* Source document *
########################################
Social influencers offer retailers the opportunity to engage with customers in a direct and personal way, but they must understand this new environment.
Chain Store Age recently had a virtual conversation with Elma Beganovich, founder and COO of New York City-based digital marketing agency Amra & Elma, about how retailers can leverage the growing industry trend of social influencer marketing. Beganovich launched the company with her sister Amra Beganovich in 2012.
“I began as an attorney, my sister was an economist,” explained Beganovich. “We got into influencer marketing by accident in late 2012. Nobody knew where social media was going. However, we penetrated deep as influencers, growing organically to 2 million followers. Brands began asking us if we could replicate our own model of social media success for them.”
Social media has become much more of a commerce-oriented channel since that time. Beganovich explained several different ways can take advantage of the increasing impact social influencers have on today’s consumers, especially shoppers in the millennial and Gen Z age cohorts.
########################################
* Provided data *
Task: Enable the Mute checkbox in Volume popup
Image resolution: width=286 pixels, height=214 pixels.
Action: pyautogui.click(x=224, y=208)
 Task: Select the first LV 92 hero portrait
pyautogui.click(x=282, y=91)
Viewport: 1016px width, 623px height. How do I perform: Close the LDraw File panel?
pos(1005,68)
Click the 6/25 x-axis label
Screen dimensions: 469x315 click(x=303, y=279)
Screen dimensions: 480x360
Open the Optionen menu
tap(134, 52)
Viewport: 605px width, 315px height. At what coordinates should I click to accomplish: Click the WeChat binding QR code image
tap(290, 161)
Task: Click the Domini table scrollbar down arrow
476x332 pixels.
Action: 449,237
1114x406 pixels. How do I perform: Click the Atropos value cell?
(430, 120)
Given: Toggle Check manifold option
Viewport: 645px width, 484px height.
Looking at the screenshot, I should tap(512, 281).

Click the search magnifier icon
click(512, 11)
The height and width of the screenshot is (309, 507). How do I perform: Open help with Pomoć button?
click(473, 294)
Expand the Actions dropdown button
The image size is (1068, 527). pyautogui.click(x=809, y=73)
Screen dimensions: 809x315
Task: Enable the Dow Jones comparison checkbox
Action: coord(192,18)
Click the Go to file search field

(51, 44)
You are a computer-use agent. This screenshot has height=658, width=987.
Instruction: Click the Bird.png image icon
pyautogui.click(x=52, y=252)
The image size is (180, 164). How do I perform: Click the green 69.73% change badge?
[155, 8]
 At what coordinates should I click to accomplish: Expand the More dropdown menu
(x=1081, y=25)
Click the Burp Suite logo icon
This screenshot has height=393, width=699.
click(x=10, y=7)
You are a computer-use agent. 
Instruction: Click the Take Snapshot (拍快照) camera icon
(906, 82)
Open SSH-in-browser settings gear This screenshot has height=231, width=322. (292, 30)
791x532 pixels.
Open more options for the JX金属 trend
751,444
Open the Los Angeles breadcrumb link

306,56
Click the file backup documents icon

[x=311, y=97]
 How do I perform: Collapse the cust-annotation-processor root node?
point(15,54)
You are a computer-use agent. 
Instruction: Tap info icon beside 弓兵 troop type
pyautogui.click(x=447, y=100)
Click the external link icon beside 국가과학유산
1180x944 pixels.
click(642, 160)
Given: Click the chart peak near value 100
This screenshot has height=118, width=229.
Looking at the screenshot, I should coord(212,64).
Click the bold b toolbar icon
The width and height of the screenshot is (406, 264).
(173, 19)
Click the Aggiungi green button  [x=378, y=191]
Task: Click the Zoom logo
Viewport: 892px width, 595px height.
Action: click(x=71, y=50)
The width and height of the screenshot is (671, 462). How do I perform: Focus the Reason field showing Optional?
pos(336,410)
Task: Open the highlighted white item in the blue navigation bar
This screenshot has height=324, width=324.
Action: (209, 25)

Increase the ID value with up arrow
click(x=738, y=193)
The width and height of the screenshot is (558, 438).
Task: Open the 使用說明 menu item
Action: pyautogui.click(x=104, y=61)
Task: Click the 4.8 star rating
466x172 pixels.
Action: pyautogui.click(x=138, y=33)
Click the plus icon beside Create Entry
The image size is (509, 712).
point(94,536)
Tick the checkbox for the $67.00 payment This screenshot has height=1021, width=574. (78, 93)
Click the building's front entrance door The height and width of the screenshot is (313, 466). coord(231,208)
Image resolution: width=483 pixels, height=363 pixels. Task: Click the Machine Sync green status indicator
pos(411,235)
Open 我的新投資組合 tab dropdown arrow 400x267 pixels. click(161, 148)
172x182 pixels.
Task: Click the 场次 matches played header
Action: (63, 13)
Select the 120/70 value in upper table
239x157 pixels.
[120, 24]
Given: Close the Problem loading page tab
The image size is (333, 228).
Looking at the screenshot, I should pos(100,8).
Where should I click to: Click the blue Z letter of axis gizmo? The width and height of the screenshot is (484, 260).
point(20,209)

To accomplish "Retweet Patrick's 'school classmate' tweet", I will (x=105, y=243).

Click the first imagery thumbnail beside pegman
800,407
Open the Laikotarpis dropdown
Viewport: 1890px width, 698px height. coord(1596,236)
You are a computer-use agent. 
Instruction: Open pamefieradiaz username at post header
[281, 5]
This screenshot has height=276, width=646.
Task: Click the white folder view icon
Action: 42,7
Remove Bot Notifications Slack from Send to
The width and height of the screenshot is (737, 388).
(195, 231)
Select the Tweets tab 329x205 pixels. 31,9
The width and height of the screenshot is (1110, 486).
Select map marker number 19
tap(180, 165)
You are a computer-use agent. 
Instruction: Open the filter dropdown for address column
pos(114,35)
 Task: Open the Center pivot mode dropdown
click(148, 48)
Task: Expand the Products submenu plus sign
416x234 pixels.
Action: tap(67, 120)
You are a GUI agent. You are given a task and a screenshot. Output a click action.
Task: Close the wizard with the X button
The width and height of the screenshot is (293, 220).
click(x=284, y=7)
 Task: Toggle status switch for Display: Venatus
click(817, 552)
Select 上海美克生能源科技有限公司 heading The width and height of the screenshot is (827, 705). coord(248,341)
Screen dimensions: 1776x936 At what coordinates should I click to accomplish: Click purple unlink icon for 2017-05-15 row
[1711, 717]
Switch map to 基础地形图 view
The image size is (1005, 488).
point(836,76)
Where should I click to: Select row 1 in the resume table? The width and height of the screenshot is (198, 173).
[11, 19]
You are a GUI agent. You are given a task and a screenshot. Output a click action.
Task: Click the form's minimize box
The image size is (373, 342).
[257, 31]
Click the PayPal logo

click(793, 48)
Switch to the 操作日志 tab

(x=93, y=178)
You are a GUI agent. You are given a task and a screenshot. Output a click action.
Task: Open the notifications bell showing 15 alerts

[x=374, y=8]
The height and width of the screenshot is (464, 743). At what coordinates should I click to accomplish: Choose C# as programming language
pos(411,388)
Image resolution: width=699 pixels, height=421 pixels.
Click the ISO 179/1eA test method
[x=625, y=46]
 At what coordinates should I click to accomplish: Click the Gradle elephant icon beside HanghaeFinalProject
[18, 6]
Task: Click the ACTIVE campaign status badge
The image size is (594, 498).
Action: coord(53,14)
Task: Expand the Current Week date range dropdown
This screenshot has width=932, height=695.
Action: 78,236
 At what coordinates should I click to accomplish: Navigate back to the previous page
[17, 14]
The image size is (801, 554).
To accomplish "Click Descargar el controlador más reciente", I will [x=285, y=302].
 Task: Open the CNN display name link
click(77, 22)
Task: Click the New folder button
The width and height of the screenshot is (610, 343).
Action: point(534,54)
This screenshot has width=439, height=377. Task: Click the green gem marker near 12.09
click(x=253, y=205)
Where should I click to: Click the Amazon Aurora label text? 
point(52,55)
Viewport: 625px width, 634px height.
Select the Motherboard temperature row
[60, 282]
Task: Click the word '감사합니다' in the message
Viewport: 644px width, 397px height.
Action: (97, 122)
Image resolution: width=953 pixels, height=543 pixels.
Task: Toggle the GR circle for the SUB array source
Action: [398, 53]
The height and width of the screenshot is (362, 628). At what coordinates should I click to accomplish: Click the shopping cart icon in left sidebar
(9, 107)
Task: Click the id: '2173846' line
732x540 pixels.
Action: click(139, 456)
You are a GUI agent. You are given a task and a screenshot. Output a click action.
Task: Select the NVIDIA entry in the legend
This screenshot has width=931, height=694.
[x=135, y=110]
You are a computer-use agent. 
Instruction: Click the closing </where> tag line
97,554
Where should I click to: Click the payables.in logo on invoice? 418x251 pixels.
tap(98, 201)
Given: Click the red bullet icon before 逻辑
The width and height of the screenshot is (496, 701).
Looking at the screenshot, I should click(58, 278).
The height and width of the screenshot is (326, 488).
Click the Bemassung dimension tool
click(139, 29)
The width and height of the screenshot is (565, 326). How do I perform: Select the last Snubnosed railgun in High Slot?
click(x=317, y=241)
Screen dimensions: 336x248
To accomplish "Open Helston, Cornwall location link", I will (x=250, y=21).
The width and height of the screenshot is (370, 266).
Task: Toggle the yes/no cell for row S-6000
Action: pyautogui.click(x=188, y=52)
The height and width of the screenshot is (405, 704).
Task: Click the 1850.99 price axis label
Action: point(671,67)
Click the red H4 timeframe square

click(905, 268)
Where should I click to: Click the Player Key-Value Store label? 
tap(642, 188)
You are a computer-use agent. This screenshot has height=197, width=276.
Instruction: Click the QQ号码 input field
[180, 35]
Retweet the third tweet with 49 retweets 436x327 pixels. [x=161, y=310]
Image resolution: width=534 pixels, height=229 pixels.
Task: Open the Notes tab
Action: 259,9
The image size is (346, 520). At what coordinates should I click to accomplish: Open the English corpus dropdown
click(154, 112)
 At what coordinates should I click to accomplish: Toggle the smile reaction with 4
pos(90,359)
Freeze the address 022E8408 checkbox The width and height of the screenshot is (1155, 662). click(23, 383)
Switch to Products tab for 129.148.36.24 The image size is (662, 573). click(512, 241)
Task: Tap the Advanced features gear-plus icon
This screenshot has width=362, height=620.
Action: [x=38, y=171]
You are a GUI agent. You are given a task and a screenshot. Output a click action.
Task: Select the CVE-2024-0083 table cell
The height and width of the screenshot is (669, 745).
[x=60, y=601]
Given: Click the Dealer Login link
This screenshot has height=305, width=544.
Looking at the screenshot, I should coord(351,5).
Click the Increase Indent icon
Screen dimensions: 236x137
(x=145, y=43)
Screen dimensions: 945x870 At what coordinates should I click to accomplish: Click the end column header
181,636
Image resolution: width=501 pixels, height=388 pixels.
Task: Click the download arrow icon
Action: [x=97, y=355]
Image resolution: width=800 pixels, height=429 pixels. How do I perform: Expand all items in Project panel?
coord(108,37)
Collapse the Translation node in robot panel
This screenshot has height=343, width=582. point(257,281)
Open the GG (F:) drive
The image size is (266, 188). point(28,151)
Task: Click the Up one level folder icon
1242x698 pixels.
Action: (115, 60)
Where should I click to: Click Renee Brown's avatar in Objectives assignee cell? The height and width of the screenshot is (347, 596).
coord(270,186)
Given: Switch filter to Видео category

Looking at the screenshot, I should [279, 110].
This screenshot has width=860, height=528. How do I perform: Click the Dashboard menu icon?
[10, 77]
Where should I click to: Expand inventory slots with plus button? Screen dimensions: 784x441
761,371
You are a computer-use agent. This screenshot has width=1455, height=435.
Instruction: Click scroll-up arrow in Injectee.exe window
########################################
* Exercise set *
a: Answer these questions using the article on social influencer marketing.
(i) What is the name of the agency Elma Beganovich founded, and in what city is it based?
(ii) What professions did Elma Beganovich and her sister have before influencer marketing?
(iii) How many followers did the sisters grow to organically as influencers?
b: Write the next part of the article on social influencer marketing, starting after its final sentence.

* Solved tasks *
a:
(i) Amra & Elma, based in New York City.
(ii) Elma Beganovich was an attorney, and her sister was an economist.
(iii) 2 million followers.

b:
“A fashion brand can sell through social influencers via capsule collections,” said Beganovich. “For example, the influencer might design six pieces of clothing, put them on the retailer’s e-commerce site and also promote them through their own social channels. Or a health and wellness retailer could put an influencer’s name on a vitamin brand it sells through its own social media and blog.”
Influencers can also turn their blogs into e-commerce sites, according to Beganovich. “Relationships with influencers can be intimate, like with a design collection namesake brand, or just a one-off paid campaign,” she said.
However retailers choose to collaborate with social influencers, Beganovich cautions they need a way to accurately track results of the partnership.
“Just paying an influencer to promote a product without understanding how the promotion is working isn’t enough,” she said. “You should create a landing page and integrate it with Google analytics. Activate a group of five influencers and see who drives the most traffic, where customers drop off, and who has the most traffic and conversions. Not all influencers created equal.”
As an example of the different levels of ROI social influencer campaigns can provide, Beganovich said that while an influencer who is a TV personality typically costs more than a non-TV personality, a retailer may actually be better off partnering with a lower-priced social media celebrity who has more followers. And followers are the ultimate target of influencer campaigns.
“Followers are hanging out anyway, clinging to the influencer’s every word,” said Beganovich. “You may as well take advantage. It always helps to get a third-party endorsement. That used to mean radio disc jockeys.”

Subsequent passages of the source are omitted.